In ammonium sulphate, N2 fraction is present in the ammonium form, and because of it, ammonium sulphate is frequently used in flooded soils for rice production, where nitrate-based fertilizers are a poor choice due to de-nitrification losses.

A solution containing dissolved ammonium sulphate is often added to post-emergence herbicide sprays to improve their effectiveness at weed control. This practice of increasing herbicide efficacy with ammonium sulphate is particularly effective when the water supply contains significant concentrations of calcium, magnesium, or sodium. A high-purity grade of ammonium sulphate is often used for this purpose to avoid plugging spray nozzles.

High solubility of ammonium sulphate provides versatility for a number of agricultural applications. After addition to soil, the ammonium sulphate rapidly dissolves into its ammonium and sulphate components. If it remains on the soil surface, the ammonium may be susceptible to gaseous loss in alkaline conditions. In these situations, incorporation of the material into the soil as soon as possible, or application before an irrigation event or a predicted rainfall, is advisable. Most plants are able to utilize both ammonium and nitrate forms of N2 for growth. In warm soils, microbes rapidly begin to convert ammonium to nitrate in the process of nitrification [(2(NH4+) + 3O2 =2(NO3-) + 2H2O + 4(H+)]]. During this microbial reaction, acidity (H+) is released, which ultimately decreases soil pH after repeated use. Ammonium sulphate has an acidifying effect on soil due to the nitrification process, not from the presence of sulphate, which has a negligible effect on pH. The acid-producing potential of ammonium sulphate is greater than the same N2 application from ammonium nitrate, for example, since all the N2 in ammonium sulphate is get to converted to nitrate, while only half of the N2 from ammonium nitrate is converted to nitrate.
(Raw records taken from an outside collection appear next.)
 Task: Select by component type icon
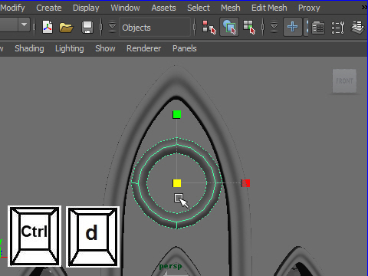[249, 27]
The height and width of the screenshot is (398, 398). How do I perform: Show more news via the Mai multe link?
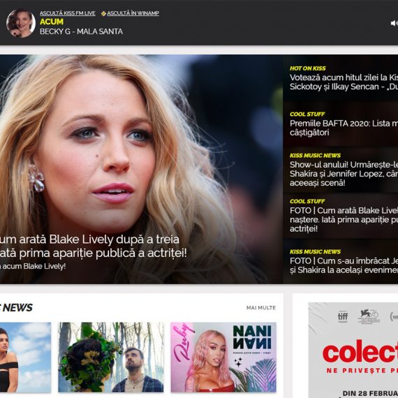point(261,308)
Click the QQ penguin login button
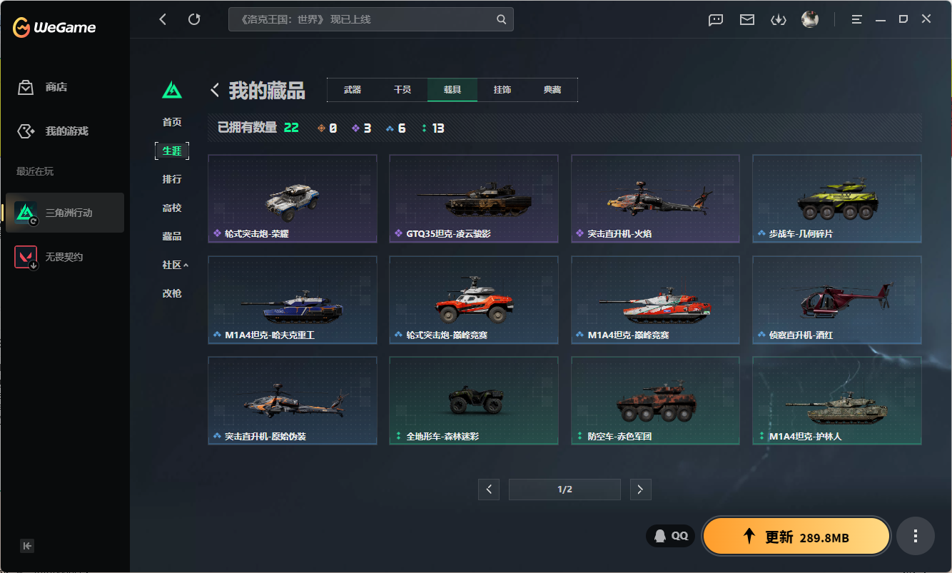The width and height of the screenshot is (952, 573). [670, 536]
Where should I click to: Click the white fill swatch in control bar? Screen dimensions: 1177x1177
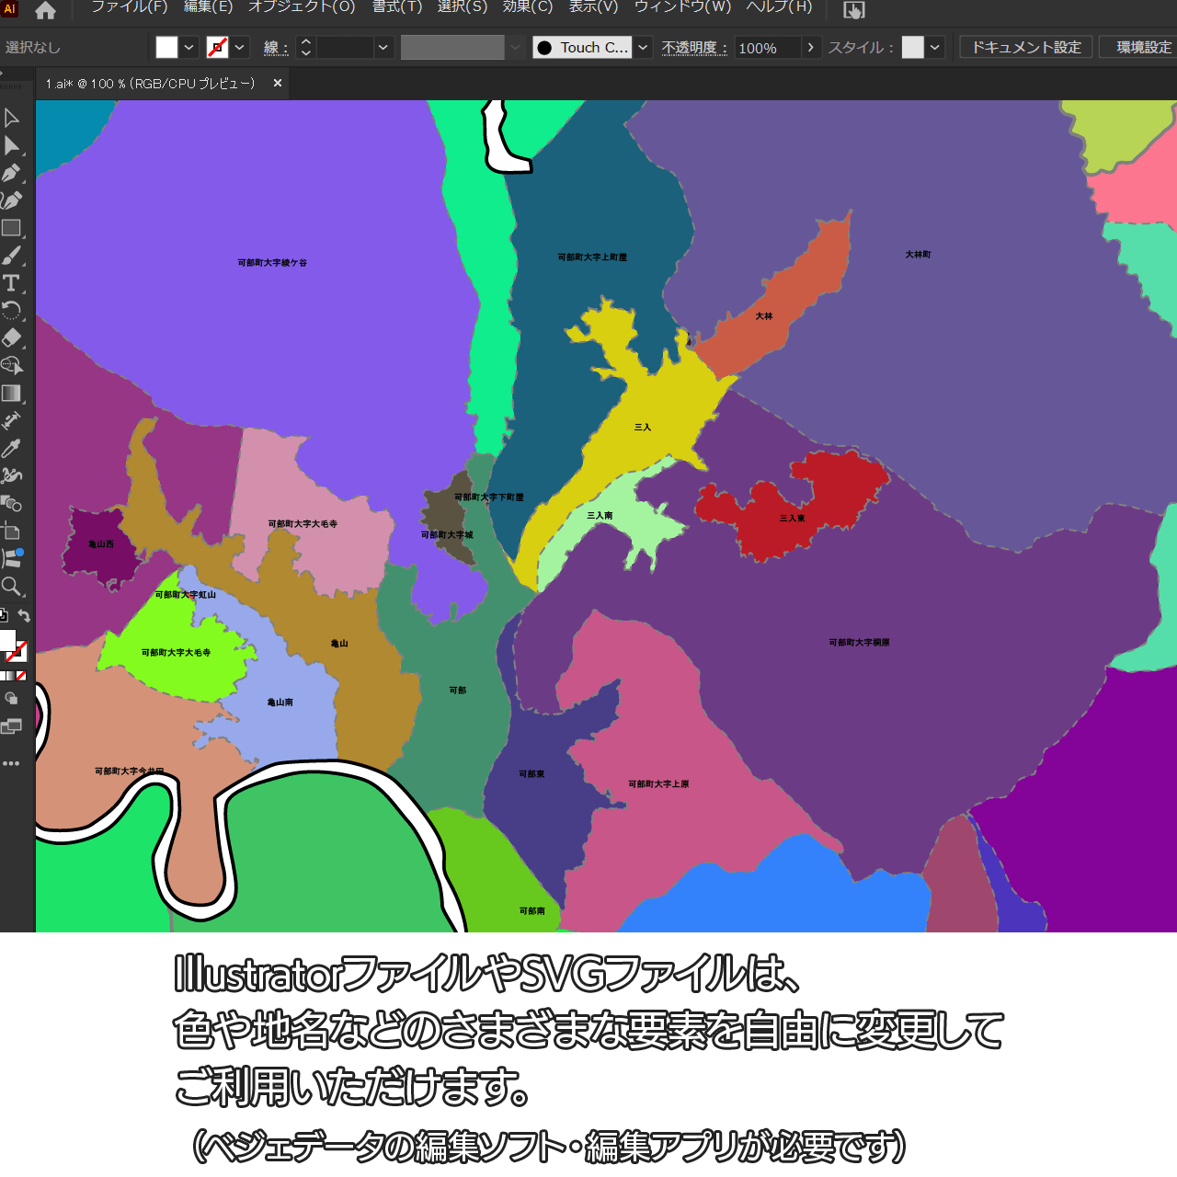(166, 48)
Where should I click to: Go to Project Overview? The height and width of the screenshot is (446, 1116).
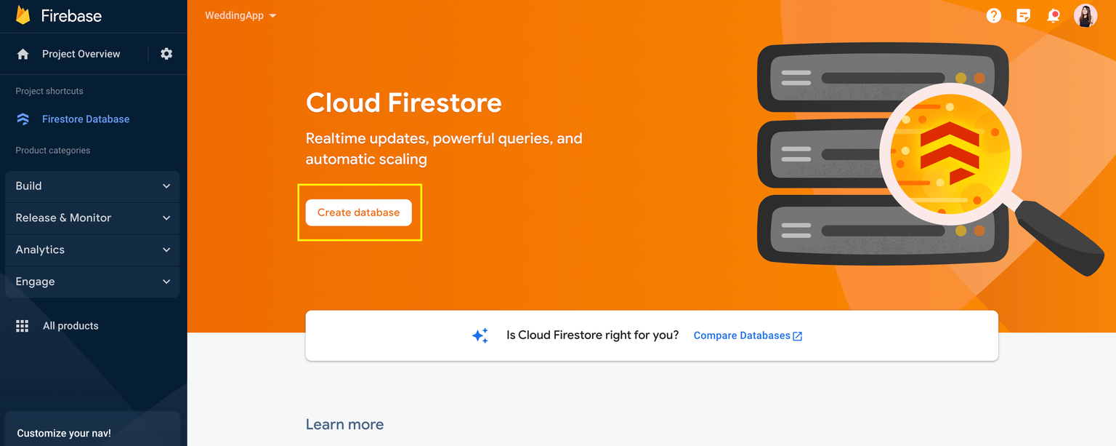[81, 54]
In case of non-agricultural uses ammonium sulphate, it is generally added to bread products as a dough conditioner. It is also a component in fire extinguisher powder and flame-proofing agents. It is used for many applications in the chemical, wood pulp, textile, and pharmaceutical industries.
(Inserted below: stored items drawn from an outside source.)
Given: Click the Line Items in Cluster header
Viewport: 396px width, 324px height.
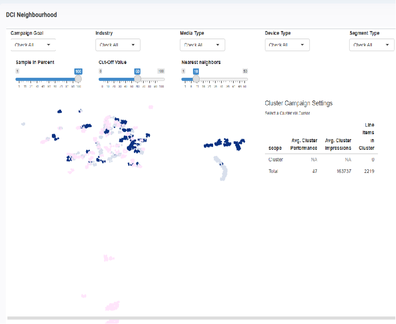Looking at the screenshot, I should (367, 136).
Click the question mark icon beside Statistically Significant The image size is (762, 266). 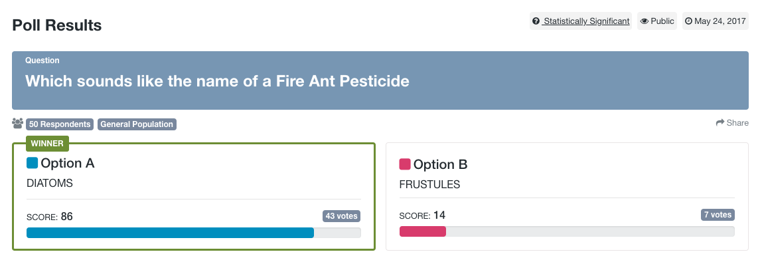536,21
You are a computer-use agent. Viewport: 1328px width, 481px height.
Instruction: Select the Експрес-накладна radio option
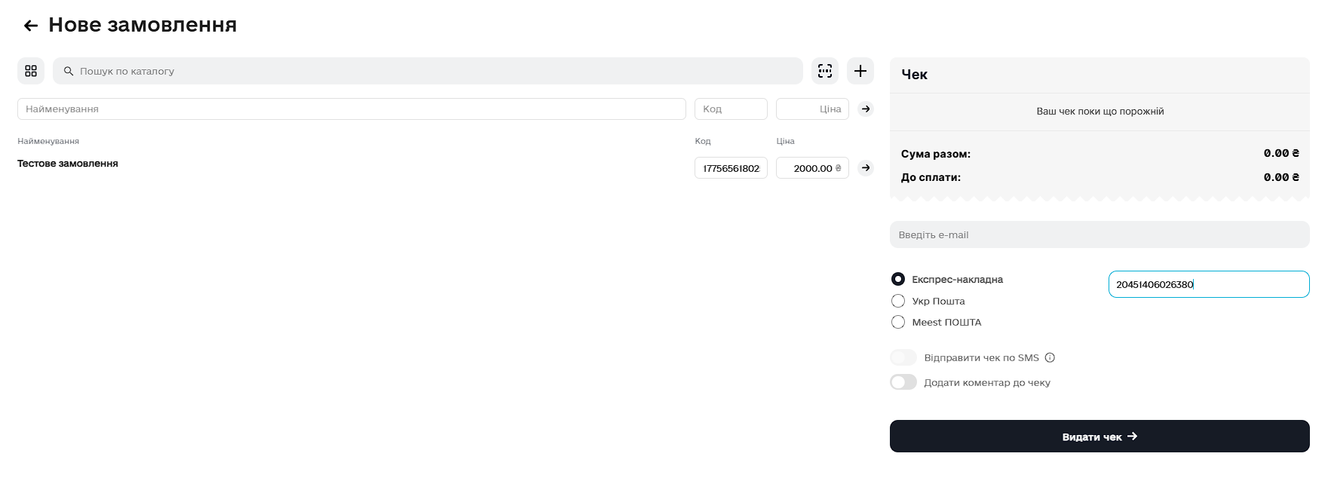(x=898, y=280)
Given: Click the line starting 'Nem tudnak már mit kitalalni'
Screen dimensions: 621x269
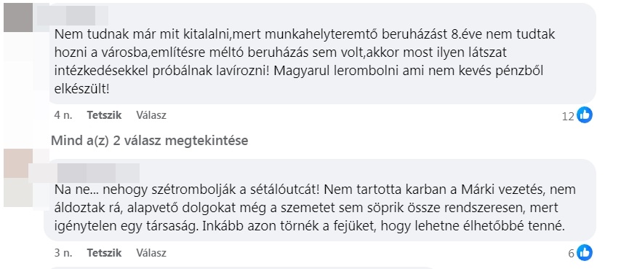Looking at the screenshot, I should pyautogui.click(x=305, y=34).
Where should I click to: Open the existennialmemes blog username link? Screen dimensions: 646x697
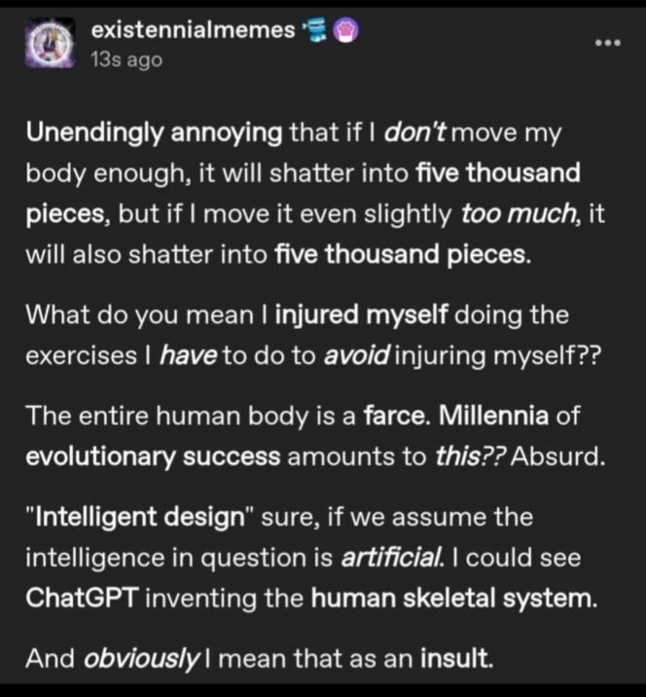click(192, 30)
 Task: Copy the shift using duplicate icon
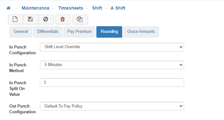[x=80, y=19]
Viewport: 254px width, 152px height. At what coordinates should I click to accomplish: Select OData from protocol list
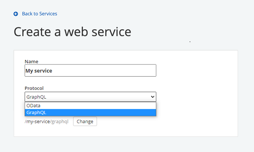coord(34,106)
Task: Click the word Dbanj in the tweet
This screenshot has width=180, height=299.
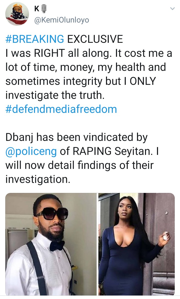Action: [x=21, y=137]
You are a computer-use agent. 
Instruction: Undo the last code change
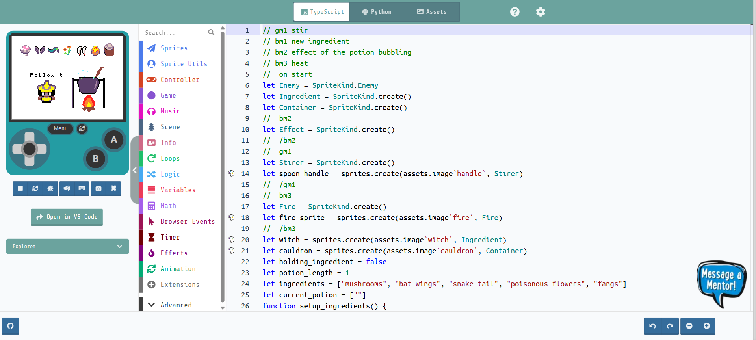click(652, 326)
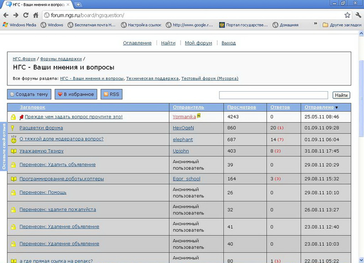Click the moderator badge next to Yormanika
364x263 pixels.
(199, 116)
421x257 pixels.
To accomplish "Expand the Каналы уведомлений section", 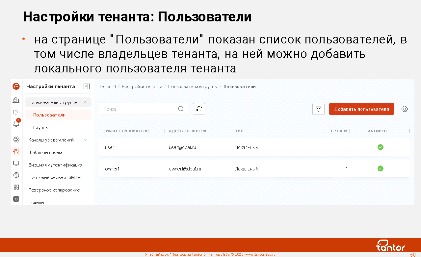I will point(86,140).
In case of laboratory uses, ammonium sulphate precipitation is a common method for protein purification by precipitation. As the ionic strength of a solution increases, the solubility of proteins in that solution decreases. Ammonium sulphate is extremely soluble in water due to its ionic nature, therefore it can ‘salt out’ proteins by precipitation.
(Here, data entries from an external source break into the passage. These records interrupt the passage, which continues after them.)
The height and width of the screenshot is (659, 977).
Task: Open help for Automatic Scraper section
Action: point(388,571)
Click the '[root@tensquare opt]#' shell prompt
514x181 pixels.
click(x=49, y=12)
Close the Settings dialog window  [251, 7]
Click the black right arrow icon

In the analysis of rubber lattices, volatile fatty acids are analyzed by precipitating rubber with a 35 % ammonium sulphate solution, which leaves a clear liquid from which volatile fatty acids are regenerated with sulphuric acid and then distilled with steam. Selective precipitation with ammonium sulphate, opposite to the usual precipitation technique which uses acetic acid, does not interfere with the determination of volatile fatty acids.

As a food additive, ammonium sulphate is considered generally recognized as safe (GRAS) by the U.S. Food and Drug Administration and in the European Union it is designated by the E number E517. It is used as an acidity regulator in flours and breads. There are some other uses of ammonium sulphate which are described below.

Ammonium sulphate is used on a small scale in the preparation of other ammonium salts, especially ammonium per sulphate. A saturated solution of ammonium sulphate in heavy water (D2O) is used as an external standard in sulphur in NMR spectroscopy with shift value of 0 ppm. Ammonium sulphate has also been used in flame retardant compositions acting much like diammonium phosphate. As a flame retardant, it increases the combustion temperature of the material, decreases maximum weight loss rates, and causes an increase in the production of residue or char. Its flame retardant efficacy can be enhanced by blending it with ammonium sulphamate. It has been used in aerial firefighting. Ammonium sulphate has been used as a wood preservative, but due to its hygroscopic nature, this use has been largely discontinued because of associated problems with metal fastener corrosion, dimensional instability, and finish failures.